---------- PROVIDED RECORDS

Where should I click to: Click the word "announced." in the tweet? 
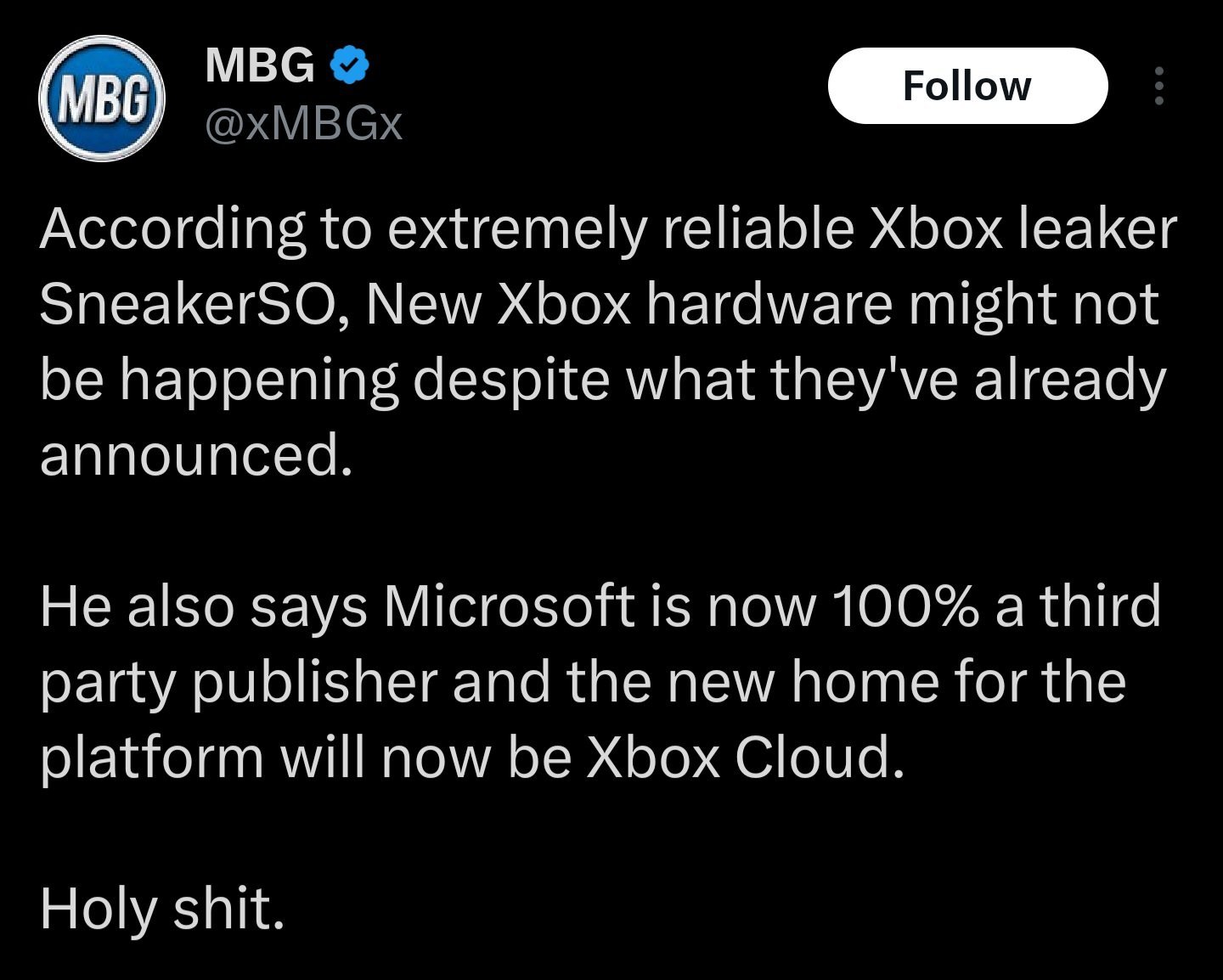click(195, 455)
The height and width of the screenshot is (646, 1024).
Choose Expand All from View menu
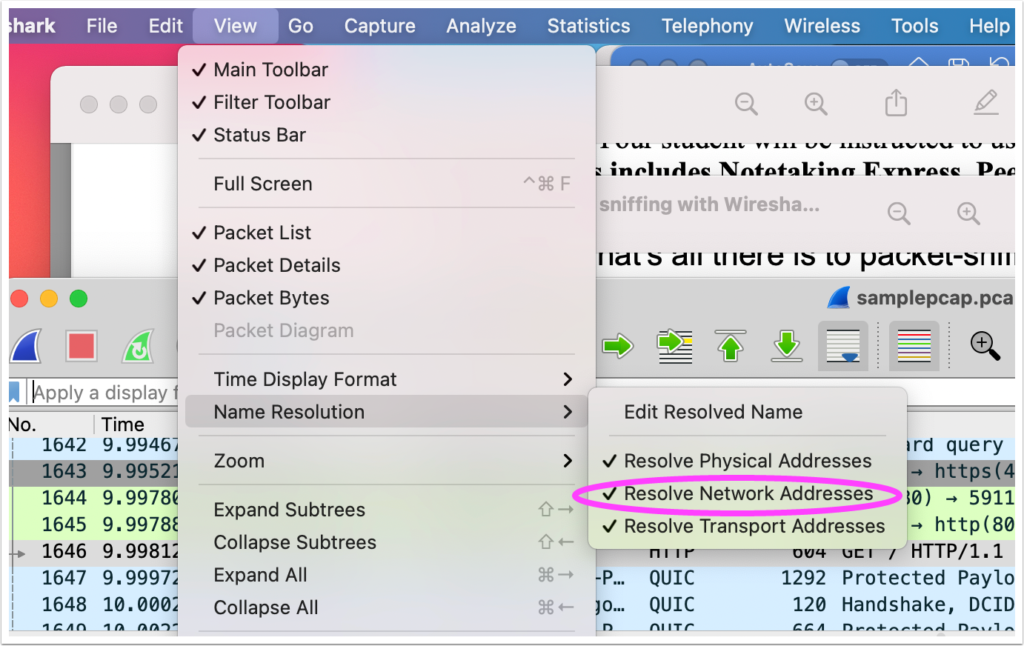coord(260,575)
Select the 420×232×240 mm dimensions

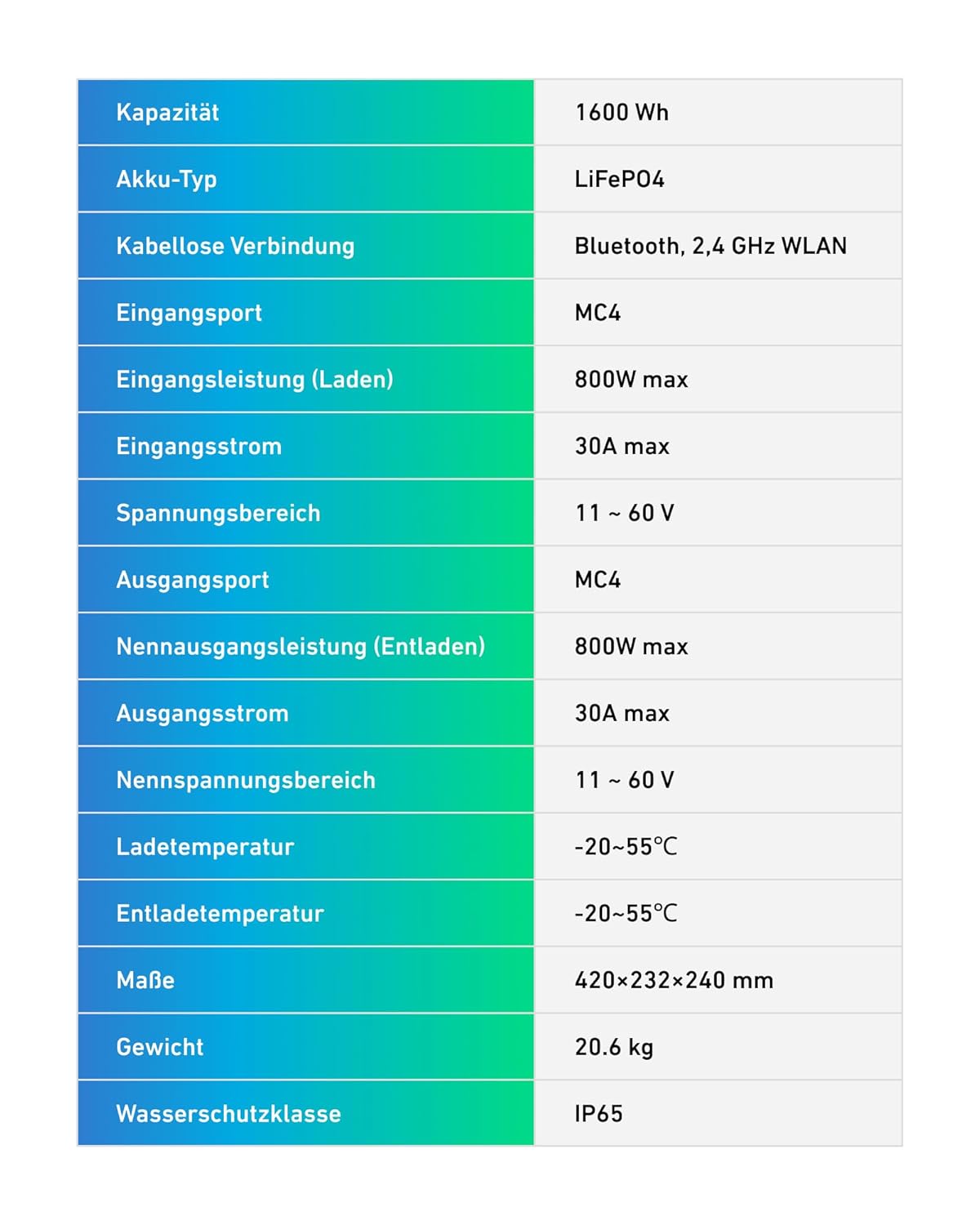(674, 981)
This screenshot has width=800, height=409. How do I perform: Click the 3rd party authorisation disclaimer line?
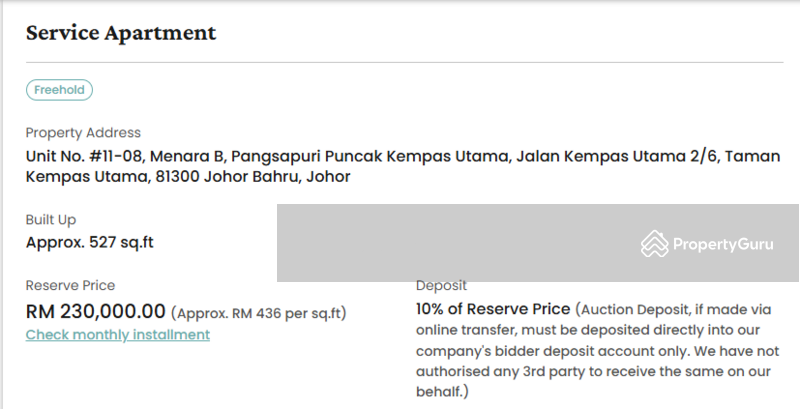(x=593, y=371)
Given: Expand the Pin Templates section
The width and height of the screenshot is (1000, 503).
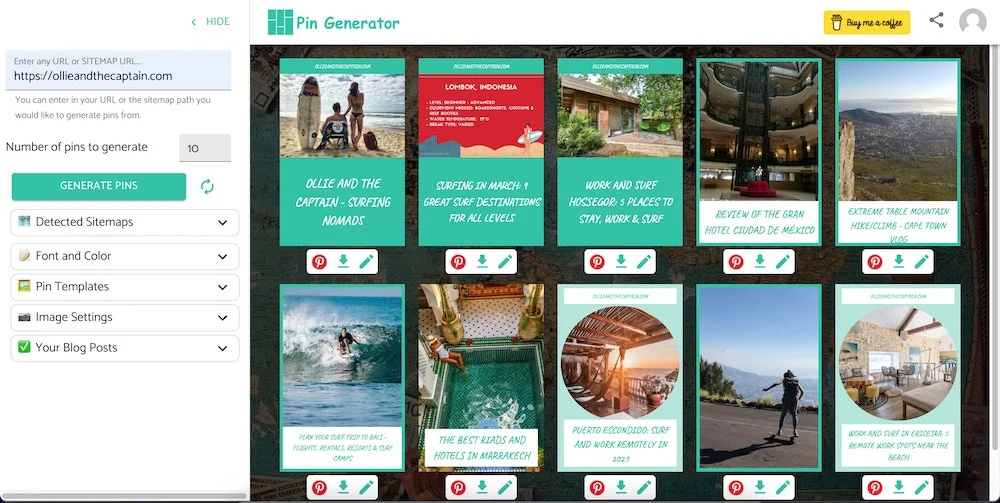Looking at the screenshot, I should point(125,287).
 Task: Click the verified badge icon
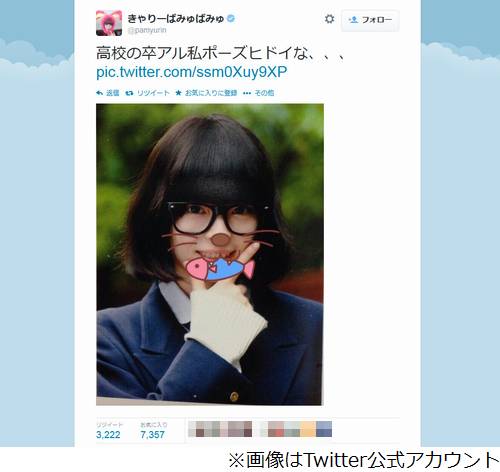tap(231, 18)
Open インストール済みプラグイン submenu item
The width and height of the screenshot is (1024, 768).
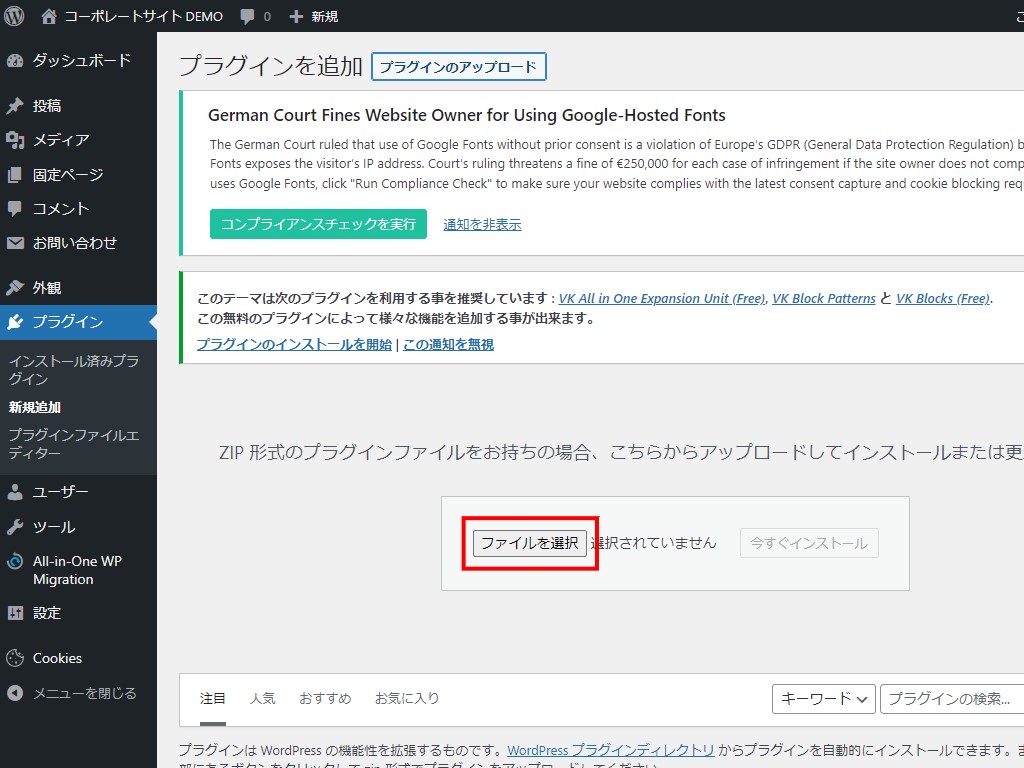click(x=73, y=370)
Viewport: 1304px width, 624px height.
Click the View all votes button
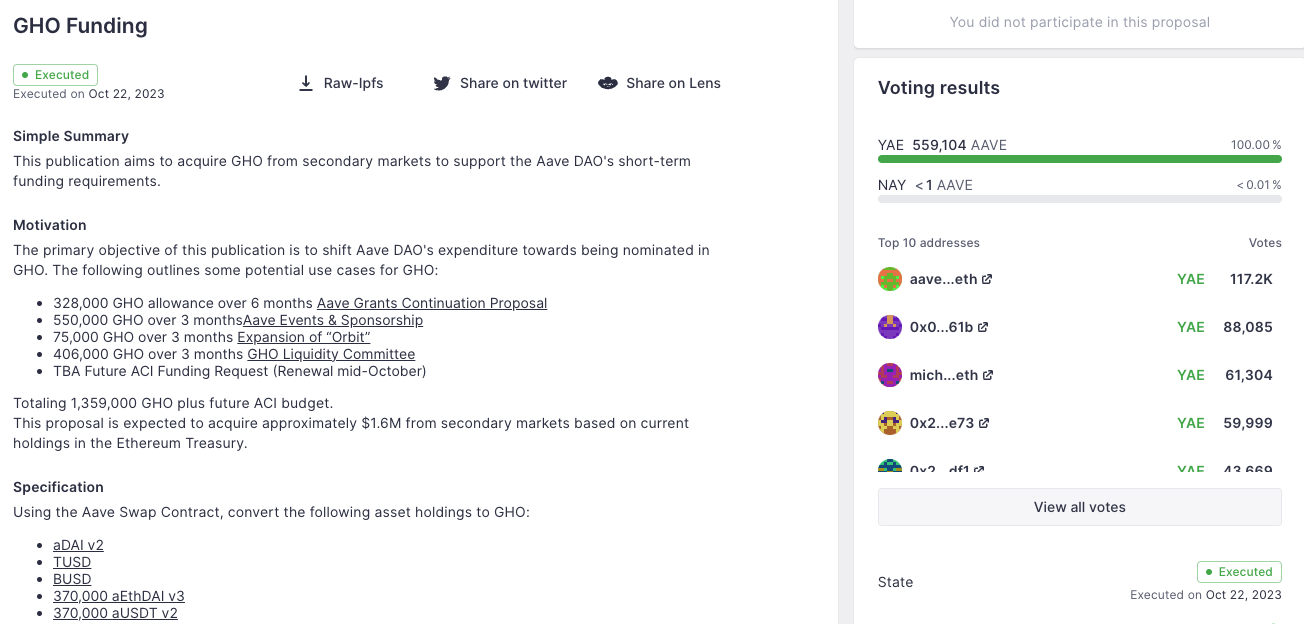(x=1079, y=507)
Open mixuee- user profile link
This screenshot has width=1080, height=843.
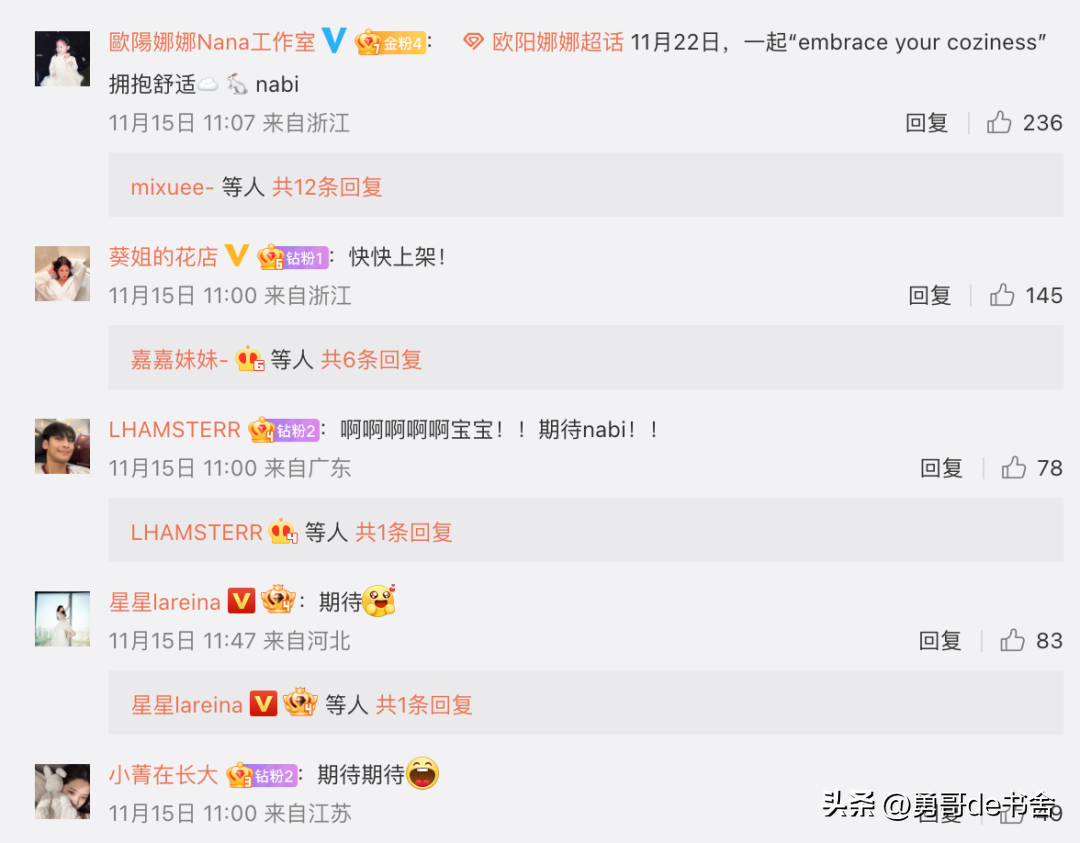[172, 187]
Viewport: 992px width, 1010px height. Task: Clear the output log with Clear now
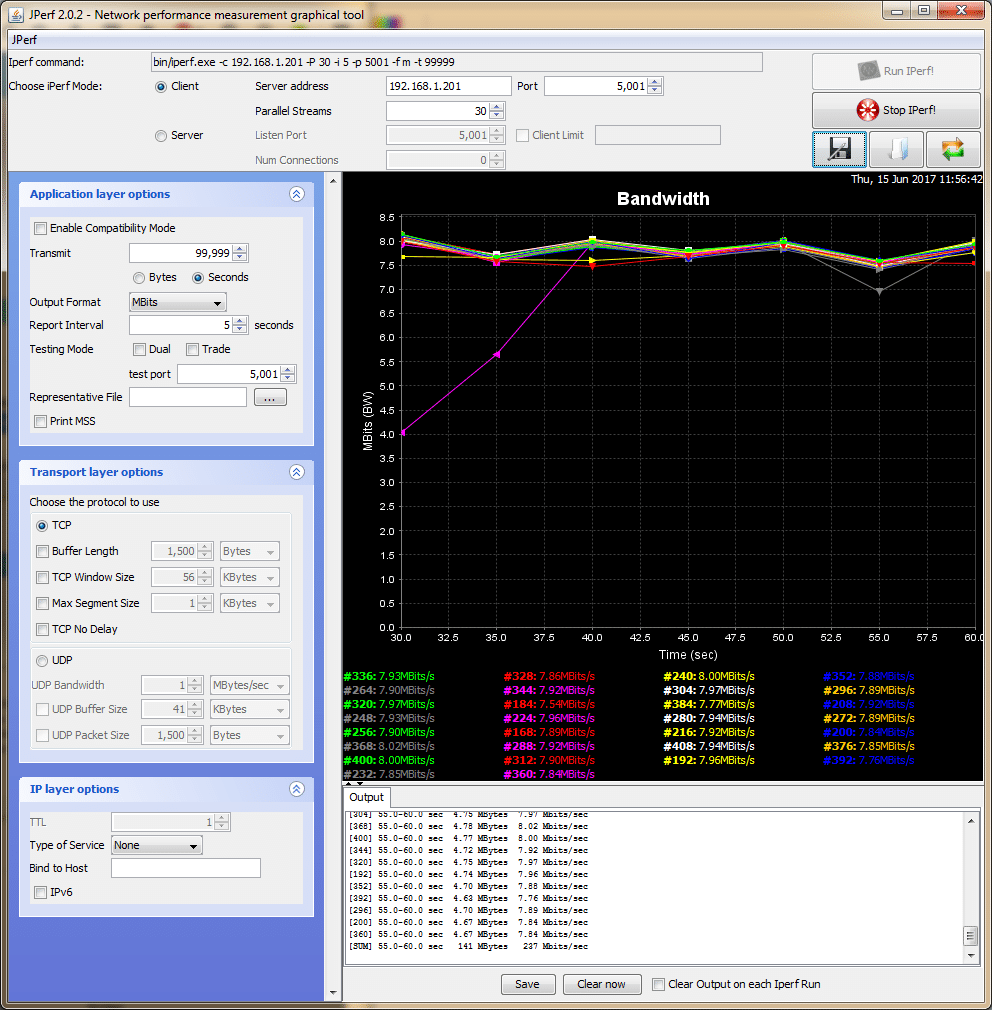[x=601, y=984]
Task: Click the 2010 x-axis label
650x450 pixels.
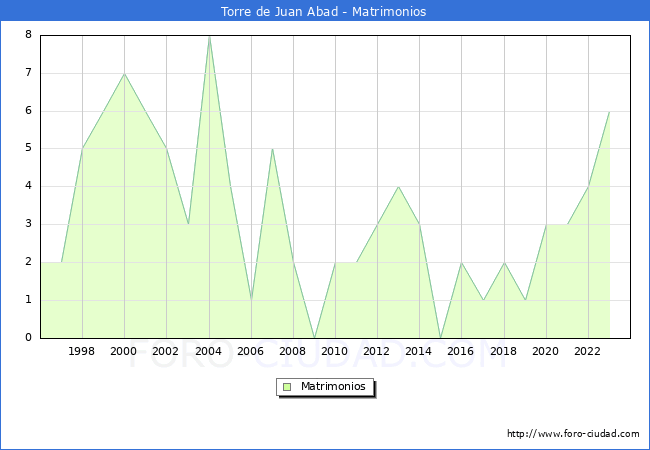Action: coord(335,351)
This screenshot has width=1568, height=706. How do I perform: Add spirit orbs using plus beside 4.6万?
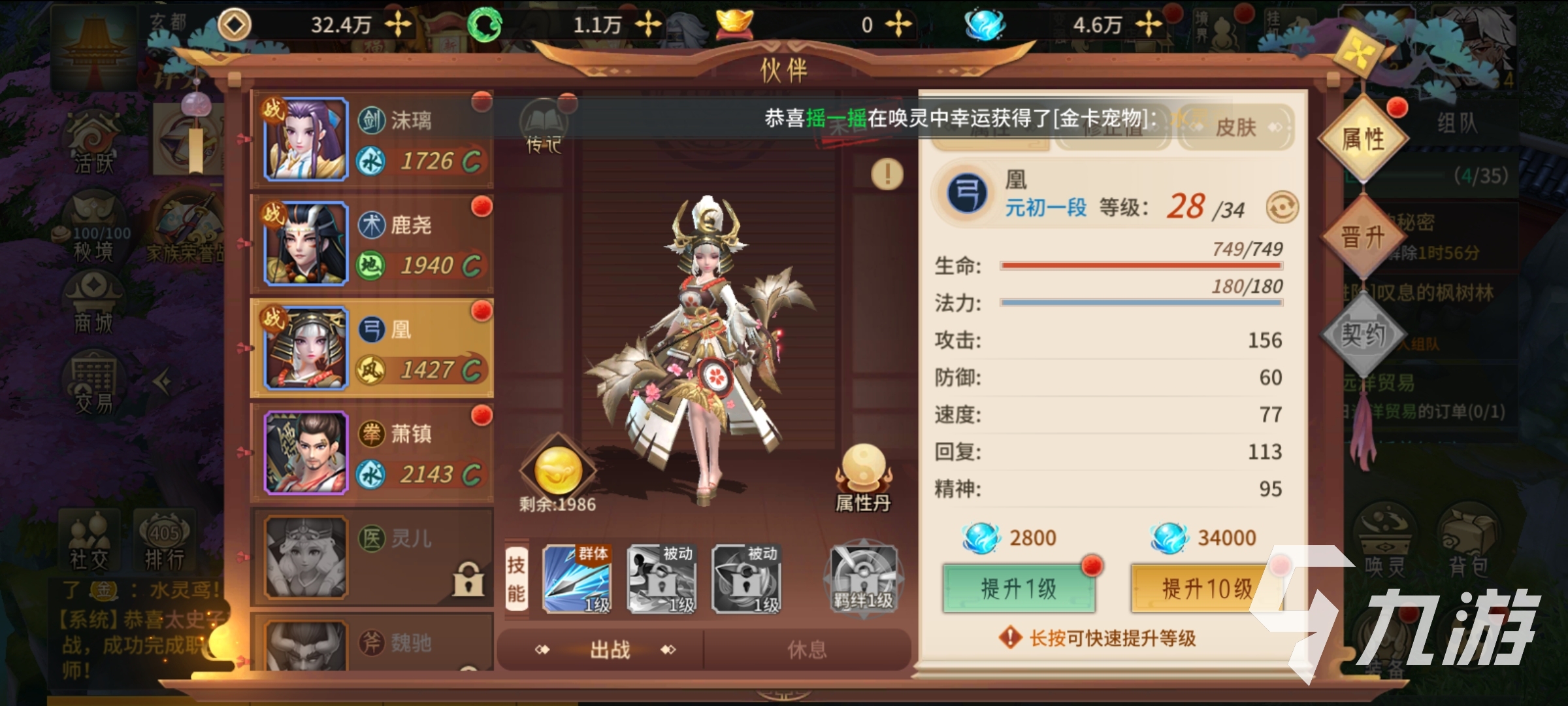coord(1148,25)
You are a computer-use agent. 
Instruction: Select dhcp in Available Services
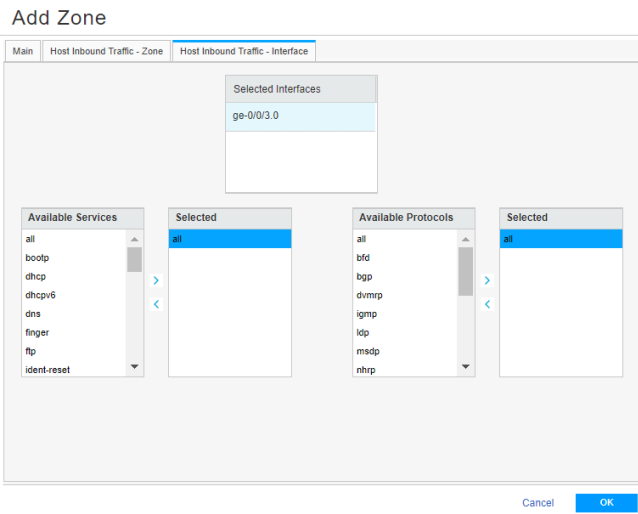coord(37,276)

--------------------

The preceding entries should be duplicated word for word; no picture belongs in the copy.

* OUTPUT BELOW
Where should I click to: Click the word "announced." in the tweet? 
click(195, 455)
The height and width of the screenshot is (646, 1024).
Choose Expand All from View menu
coord(260,575)
Select the 420×232×240 mm dimensions

(674, 981)
This screenshot has width=800, height=409. How do I perform: Click the 3rd party authorisation disclaimer line?
(x=593, y=371)
Given: Expand the Pin Templates section
The width and height of the screenshot is (1000, 503).
Looking at the screenshot, I should point(125,287).
 Task: Click the verified badge icon
tap(231, 18)
Open インストール済みプラグイン submenu item
The width and height of the screenshot is (1024, 768).
click(x=73, y=370)
Viewport: 1304px width, 624px height.
Click the View all votes button
(x=1079, y=507)
Open mixuee- user profile link
This screenshot has width=1080, height=843.
[172, 187]
Viewport: 992px width, 1010px height. Task: Clear the output log with Clear now
[x=601, y=984]
Task: Click the 2010 x-axis label
650x450 pixels.
Action: coord(335,351)
This screenshot has width=1568, height=706. How do I perform: Add spirit orbs using plus beside 4.6万?
coord(1148,25)
You are a computer-use agent. 
Instruction: Select dhcp in Available Services
coord(37,276)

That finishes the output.